A Combined Experimental and Theoretical Study of the Versatile Reactivity of an Oxocerium(IV) Complex: Concerted Versus Reductive Addition

Redox and Photochemical Reactivity of Cerium(IV) Carbonate and Carboxylate Complexes Supported by a Tripodal Oxygen Ligand

The protonolysis and redox reactivity of a Ce(IV) carbonate complex supported by the Kläui tripodal ligand [(η5-C5H5)Co{P(O)(OEt)2}3]- (LOEt-) have been studied. Whereas treatment of [Ce(LOEt)2(CO3)] (1) with RCO2H afforded [Ce(LOEt)2(RCO2)2] (R = Me (2), Ph (3), 2-NO2C6H3 (4)), the reaction of 1 with PhCH2CO2H resulted in formation of a mixture of Ce(IV) (5) and Ce(III) (6) carboxylate species. In benzene in the dark, 5 was slowly converted into 6 via Ce(IV)-O(carboxylate) homolysis.

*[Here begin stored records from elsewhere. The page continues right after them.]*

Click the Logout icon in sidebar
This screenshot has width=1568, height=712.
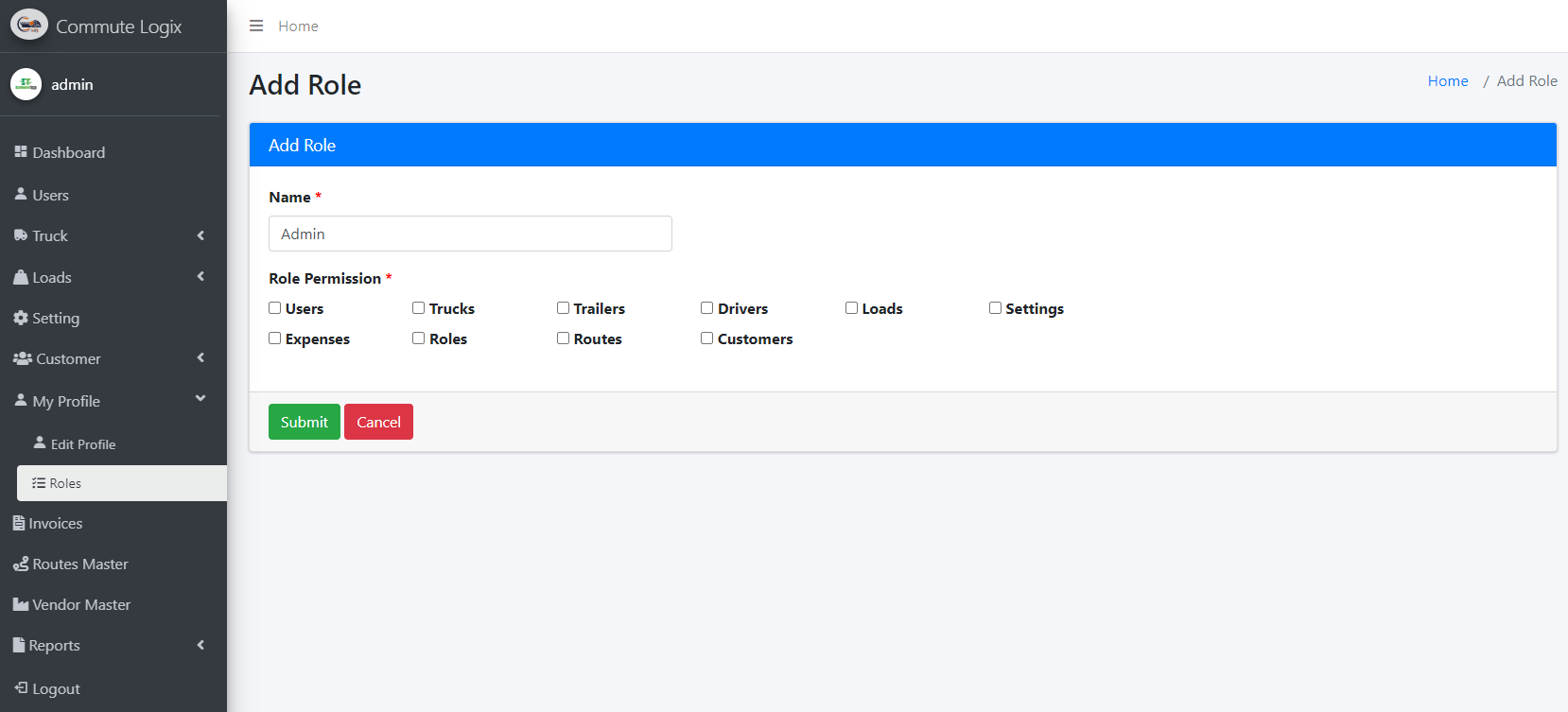click(21, 687)
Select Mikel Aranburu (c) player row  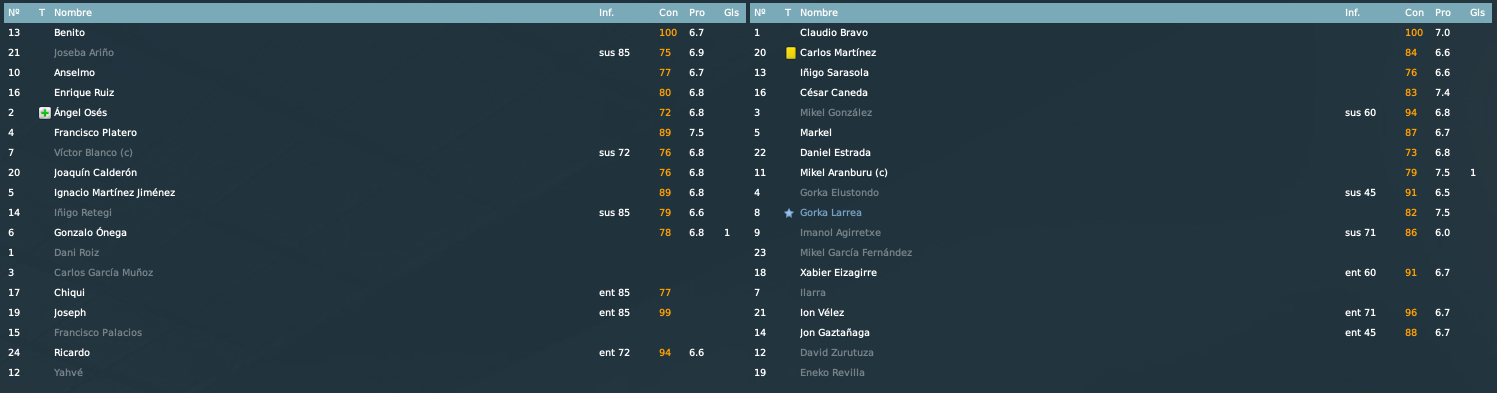1121,173
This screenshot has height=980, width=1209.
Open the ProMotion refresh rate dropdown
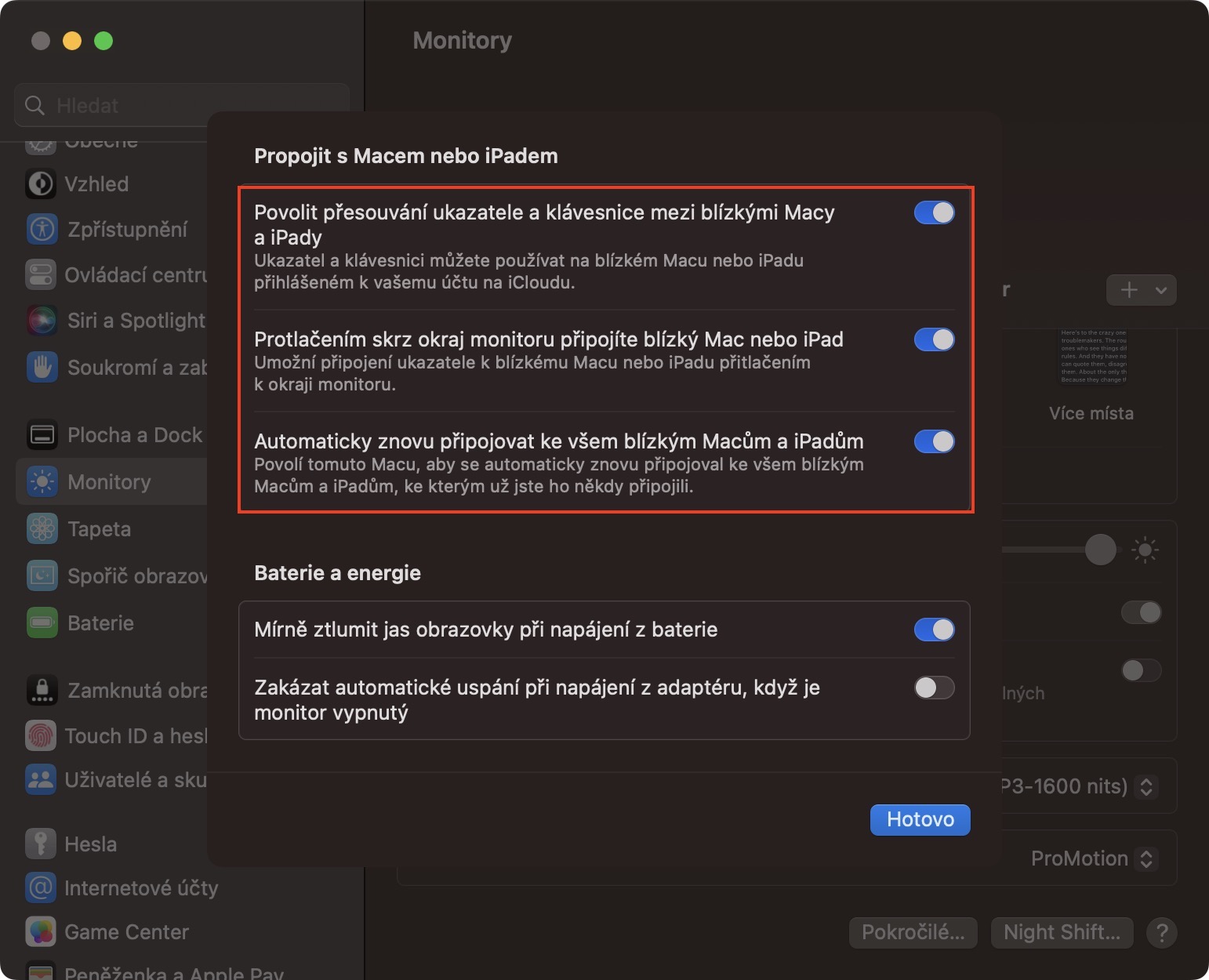[1094, 858]
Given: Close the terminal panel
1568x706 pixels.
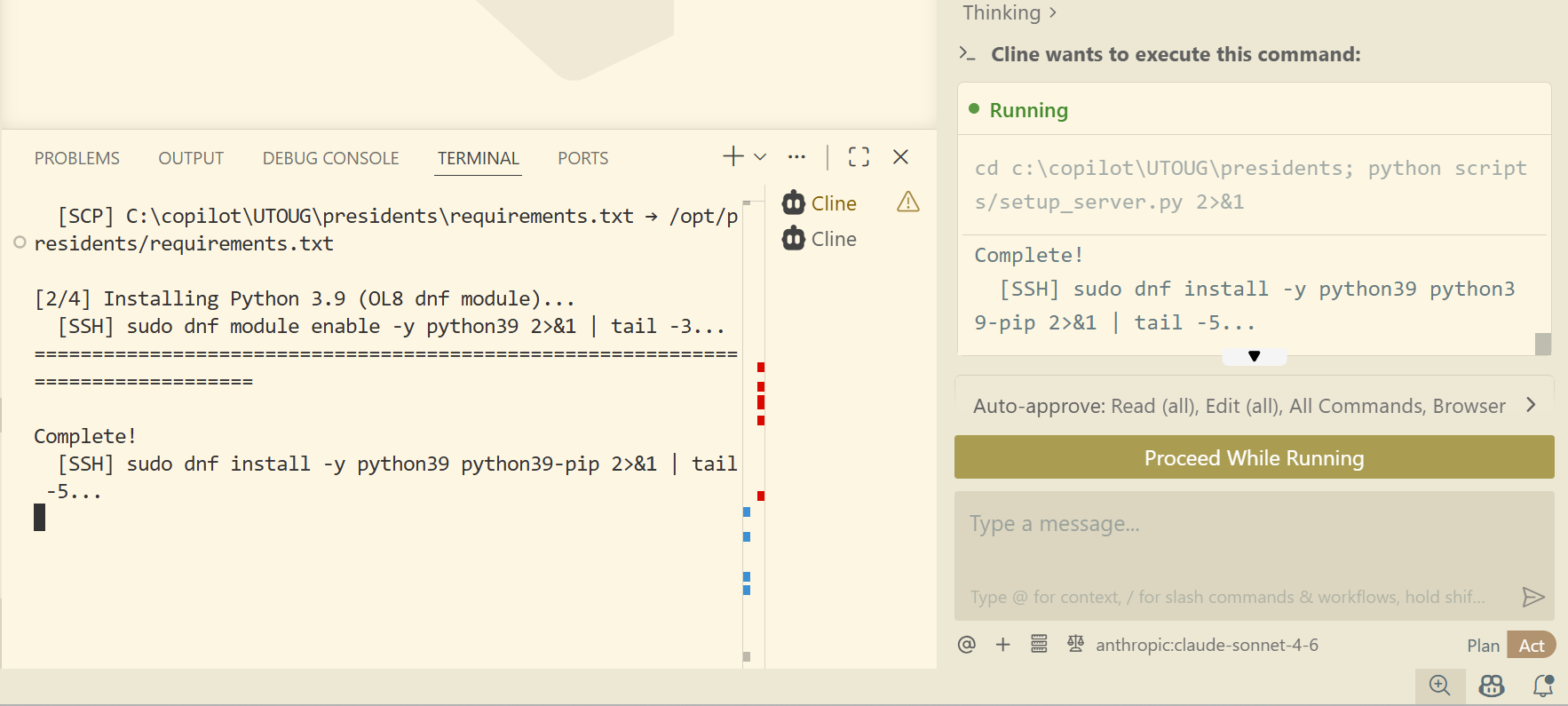Looking at the screenshot, I should pos(900,157).
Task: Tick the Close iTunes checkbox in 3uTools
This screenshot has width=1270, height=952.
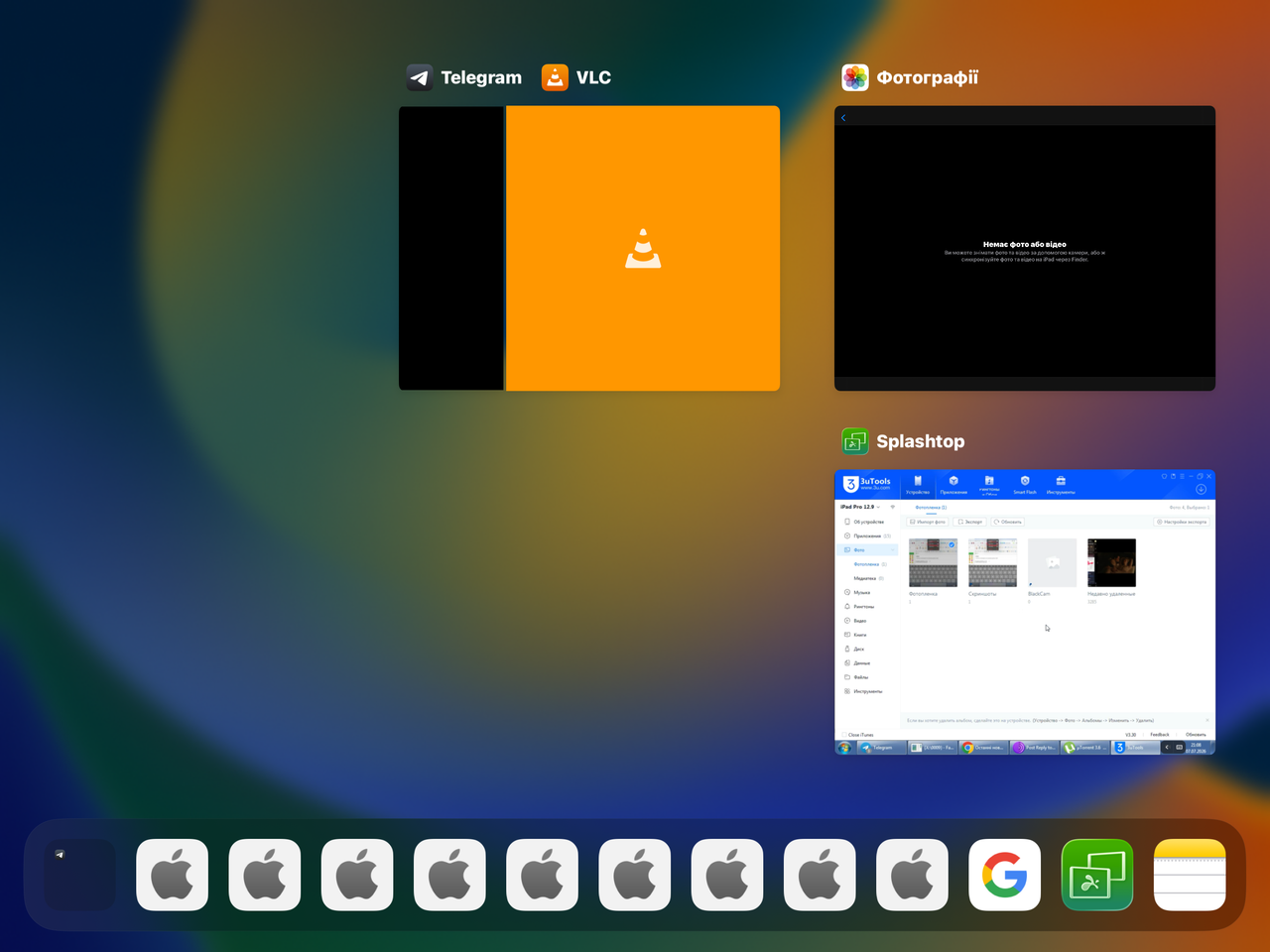Action: [844, 735]
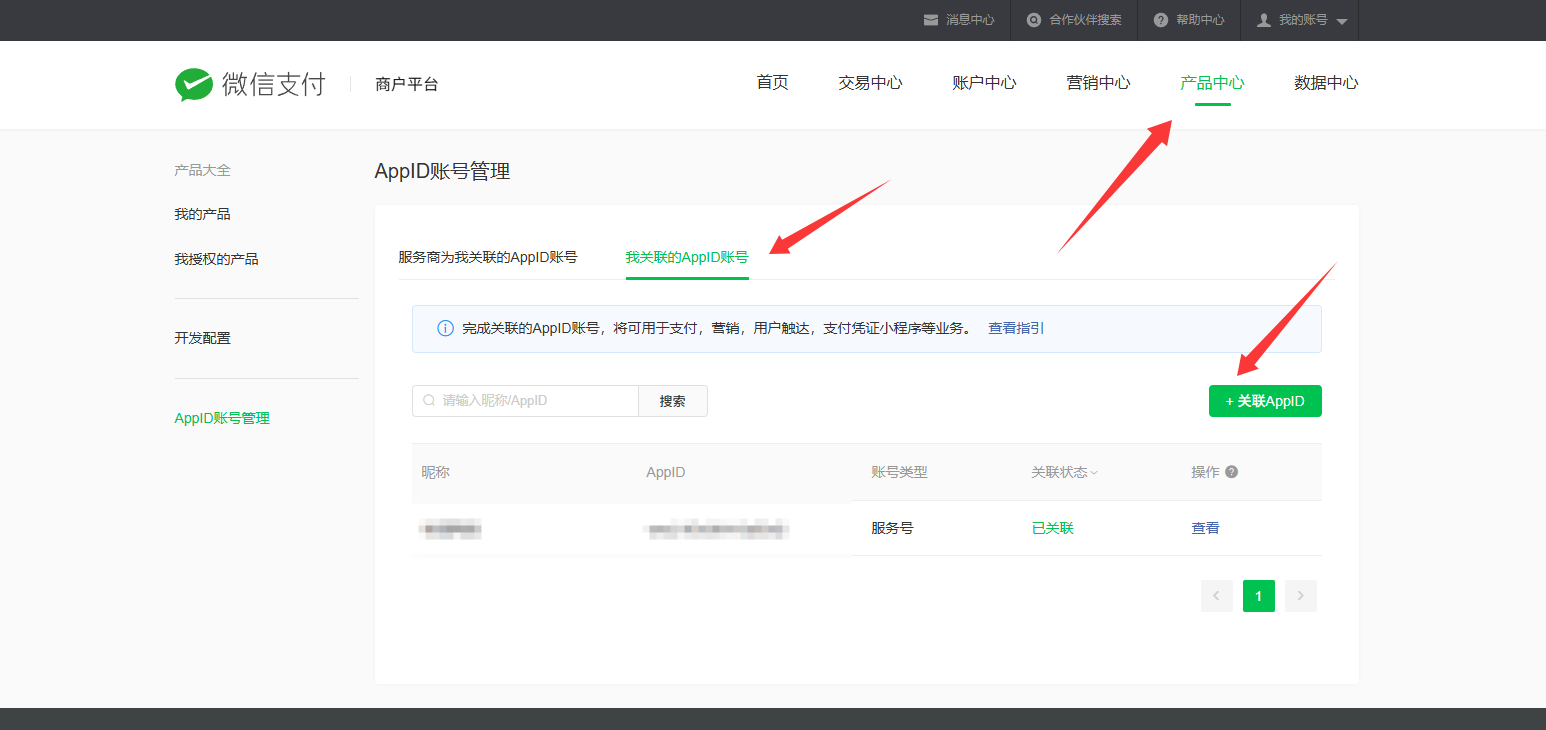
Task: Open 帮助中心 question mark icon
Action: click(1160, 19)
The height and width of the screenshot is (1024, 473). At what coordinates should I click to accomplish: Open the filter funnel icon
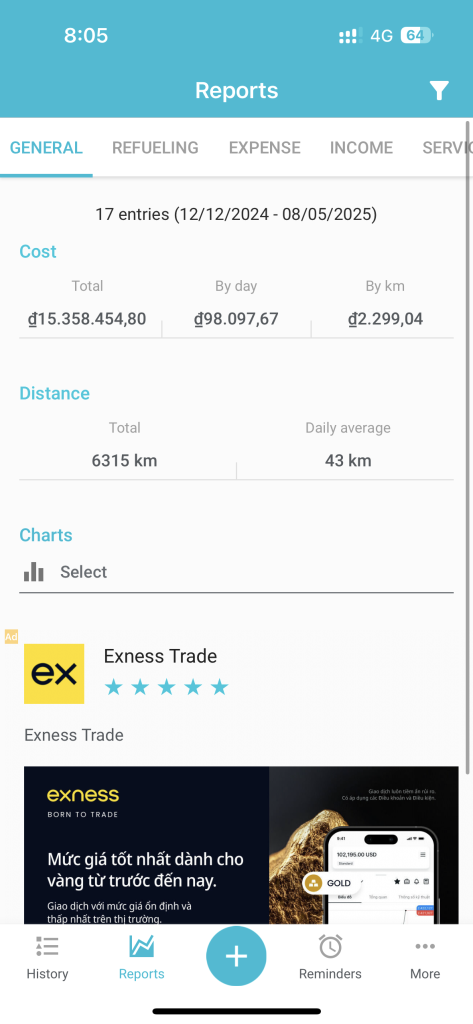tap(439, 91)
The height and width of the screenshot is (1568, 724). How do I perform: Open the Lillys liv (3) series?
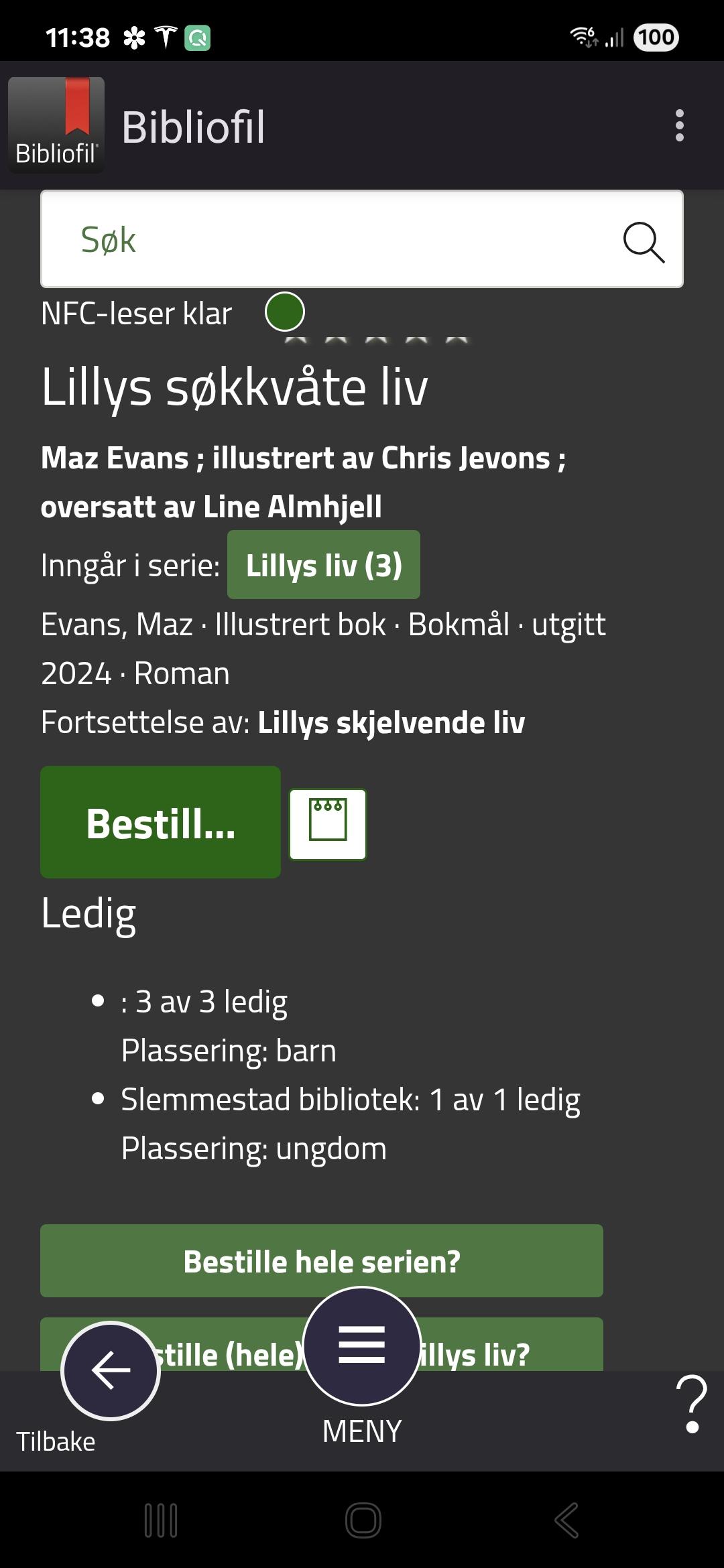point(324,565)
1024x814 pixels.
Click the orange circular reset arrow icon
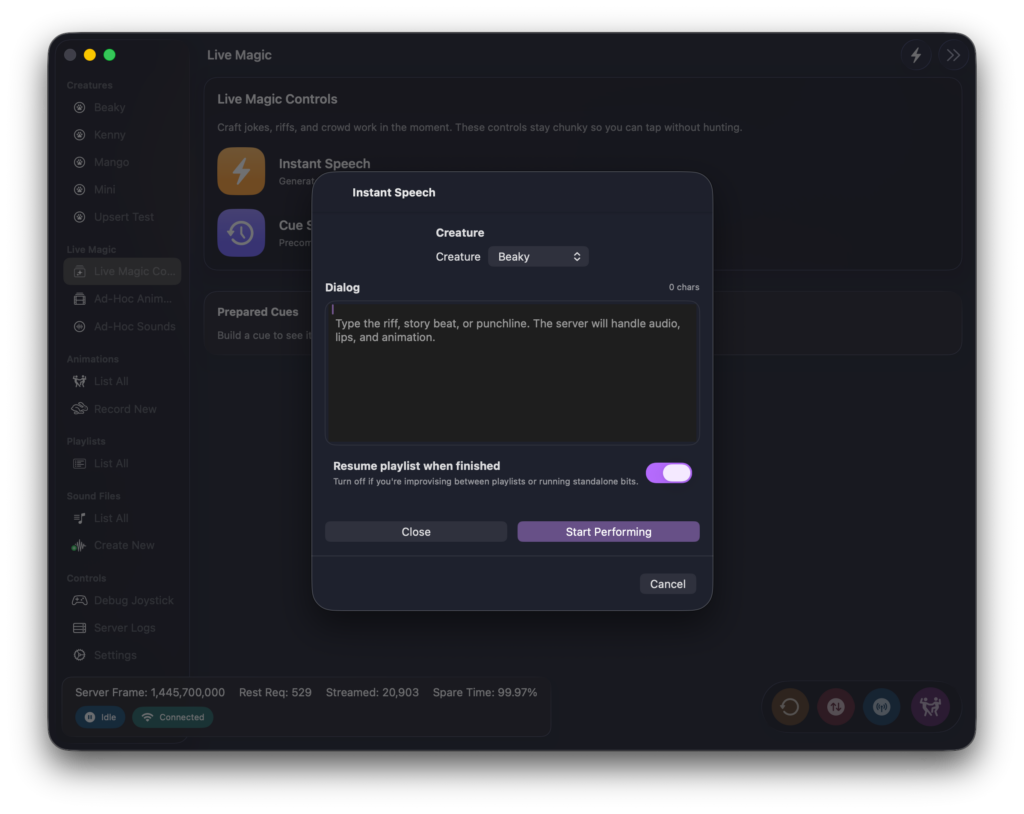click(790, 707)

Recrystallization of a mixture of 5 and 6 from hexane led to isolation of yellow crystals of 6 that were identified as [Ce(LOEt)2(PhCH2CO2)]. Treatment of 1 with sulfamic acid, trifluoroacetamide, and trifluoromethanesulfonamide gave [Ce(LOEt)2(SO3NH)2] (7), [Ce(LOEt)2(CF3CONH)2] (8), and [Ce(LOEt)2(CF3SO2NH)2] (9), respectively. The crystal structures of 2, 4, and 6-8 have been determined. H atom transfer (HAT) of 2,6-di-tert-butylphenol and 9,10-dihydroanthracene (DHA) with 1 afforded 3,3',5,5'-tetra-tert-butyldiphenoquinone and anthracene, respectively. The oxidation of DHA with 1 under air yielded anthracene and anthraquinone. While 1 is stable in acetonitrile, it is readily reduced to a Ce(III) species in tetrahydrofuran. In air, 1 reacted with tetrahydrofuran to produce tetrahydrofuran hydroperoxide that can reduce the Ce(IV) carbonate rapidly. Upon irradiation with blue LED light, the Ce(IV)-LOEt carboxylate complexes underwent facile decarboxylation via Ce-O homolysis. 1 proved to be an efficient catalyst precursor for decarboxylative oxygenation of arylacetic acids. For example, irradiation of phenylacetic acid with blue LED light in the presence of 5 mol % of 1 under air afforded benzyl alcohol and benzaldehyde in 10 and 90% yield, respectively.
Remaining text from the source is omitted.